--- Excerpt from a dataset ---
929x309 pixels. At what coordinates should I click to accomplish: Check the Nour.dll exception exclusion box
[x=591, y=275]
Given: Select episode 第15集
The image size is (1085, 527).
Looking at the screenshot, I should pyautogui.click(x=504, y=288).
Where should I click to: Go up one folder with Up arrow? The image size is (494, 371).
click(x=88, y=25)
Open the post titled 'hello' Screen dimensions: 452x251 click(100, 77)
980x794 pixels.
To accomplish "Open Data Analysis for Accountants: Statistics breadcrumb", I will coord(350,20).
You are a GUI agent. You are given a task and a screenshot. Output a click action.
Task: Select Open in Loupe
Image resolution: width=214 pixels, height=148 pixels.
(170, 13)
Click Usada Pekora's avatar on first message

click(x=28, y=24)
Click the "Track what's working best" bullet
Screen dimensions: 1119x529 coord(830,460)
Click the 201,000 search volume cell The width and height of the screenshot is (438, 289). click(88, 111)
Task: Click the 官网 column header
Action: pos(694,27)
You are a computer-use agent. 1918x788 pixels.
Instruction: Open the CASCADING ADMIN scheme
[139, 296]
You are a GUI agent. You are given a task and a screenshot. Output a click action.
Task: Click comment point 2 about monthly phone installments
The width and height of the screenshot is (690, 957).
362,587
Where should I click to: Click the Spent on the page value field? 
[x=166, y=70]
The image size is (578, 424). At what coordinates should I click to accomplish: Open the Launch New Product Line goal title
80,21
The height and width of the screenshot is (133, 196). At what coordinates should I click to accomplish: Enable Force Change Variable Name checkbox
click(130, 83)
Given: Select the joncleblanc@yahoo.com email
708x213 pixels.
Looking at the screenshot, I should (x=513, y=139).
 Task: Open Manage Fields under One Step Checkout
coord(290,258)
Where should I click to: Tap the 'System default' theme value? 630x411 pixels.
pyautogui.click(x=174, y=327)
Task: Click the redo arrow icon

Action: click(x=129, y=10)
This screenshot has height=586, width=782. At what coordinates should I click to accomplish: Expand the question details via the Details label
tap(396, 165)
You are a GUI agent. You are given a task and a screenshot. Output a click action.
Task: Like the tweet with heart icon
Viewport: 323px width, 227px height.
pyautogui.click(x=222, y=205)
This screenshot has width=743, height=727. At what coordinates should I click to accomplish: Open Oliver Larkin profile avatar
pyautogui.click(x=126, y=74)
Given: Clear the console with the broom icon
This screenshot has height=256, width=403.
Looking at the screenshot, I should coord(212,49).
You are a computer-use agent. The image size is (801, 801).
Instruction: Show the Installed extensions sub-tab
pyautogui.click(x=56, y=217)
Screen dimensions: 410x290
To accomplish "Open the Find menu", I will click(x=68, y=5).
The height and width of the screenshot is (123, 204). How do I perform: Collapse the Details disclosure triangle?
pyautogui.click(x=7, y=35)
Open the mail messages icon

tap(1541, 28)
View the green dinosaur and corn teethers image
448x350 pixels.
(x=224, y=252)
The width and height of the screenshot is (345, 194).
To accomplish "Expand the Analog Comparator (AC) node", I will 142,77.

--- What is asked ---
Substitute "desktop agent" for every occurrence of "GUI agent" in the lines above, leaving all other text the same, and write the lines out again.

--- Worked answer ---
929x309 pixels. At what coordinates should I click to accomplish: Check the Nour.dll exception exclusion box
[x=591, y=275]
Given: Select episode 第15集
The image size is (1085, 527).
Looking at the screenshot, I should pyautogui.click(x=504, y=288).
Where should I click to: Go up one folder with Up arrow? The image size is (494, 371).
click(x=88, y=25)
Open the post titled 'hello' Screen dimensions: 452x251 click(100, 77)
980x794 pixels.
To accomplish "Open Data Analysis for Accountants: Statistics breadcrumb", I will coord(350,20).
You are a desktop agent. You are given a task and a screenshot. Output a click action.
Task: Select Open in Loupe
Image resolution: width=214 pixels, height=148 pixels.
(170, 13)
Click Usada Pekora's avatar on first message

click(x=28, y=24)
Click the "Track what's working best" bullet
Screen dimensions: 1119x529 coord(830,460)
Click the 201,000 search volume cell The width and height of the screenshot is (438, 289). click(88, 111)
Task: Click the 官网 column header
Action: pos(694,27)
You are a computer-use agent. 1918x788 pixels.
Instruction: Open the CASCADING ADMIN scheme
[139, 296]
You are a desktop agent. You are given a task and a screenshot. Output a click action.
Task: Click comment point 2 about monthly phone installments
The width and height of the screenshot is (690, 957).
362,587
Where should I click to: Click the Spent on the page value field? 
[x=166, y=70]
The image size is (578, 424). At what coordinates should I click to accomplish: Open the Launch New Product Line goal title
80,21
The height and width of the screenshot is (133, 196). At what coordinates should I click to accomplish: Enable Force Change Variable Name checkbox
click(130, 83)
Given: Select the joncleblanc@yahoo.com email
708x213 pixels.
Looking at the screenshot, I should (x=513, y=139).
 Task: Open Manage Fields under One Step Checkout
coord(290,258)
Where should I click to: Tap the 'System default' theme value? 630x411 pixels.
pyautogui.click(x=174, y=327)
Task: Click the redo arrow icon

Action: click(x=129, y=10)
This screenshot has height=586, width=782. At what coordinates should I click to accomplish: Expand the question details via the Details label
tap(396, 165)
You are a desktop agent. You are given a task and a screenshot. Output a click action.
Task: Like the tweet with heart icon
Viewport: 323px width, 227px height.
pyautogui.click(x=222, y=205)
This screenshot has width=743, height=727. At what coordinates should I click to accomplish: Open Oliver Larkin profile avatar
pyautogui.click(x=126, y=74)
Given: Clear the console with the broom icon
This screenshot has height=256, width=403.
Looking at the screenshot, I should coord(212,49).
You are a computer-use agent. The image size is (801, 801).
Instruction: Show the Installed extensions sub-tab
pyautogui.click(x=56, y=217)
Screen dimensions: 410x290
To accomplish "Open the Find menu", I will click(x=68, y=5).
The height and width of the screenshot is (123, 204). How do I perform: Collapse the Details disclosure triangle?
pyautogui.click(x=7, y=35)
Open the mail messages icon

tap(1541, 28)
View the green dinosaur and corn teethers image
448x350 pixels.
(x=224, y=252)
The width and height of the screenshot is (345, 194).
To accomplish "Expand the Analog Comparator (AC) node", I will 142,77.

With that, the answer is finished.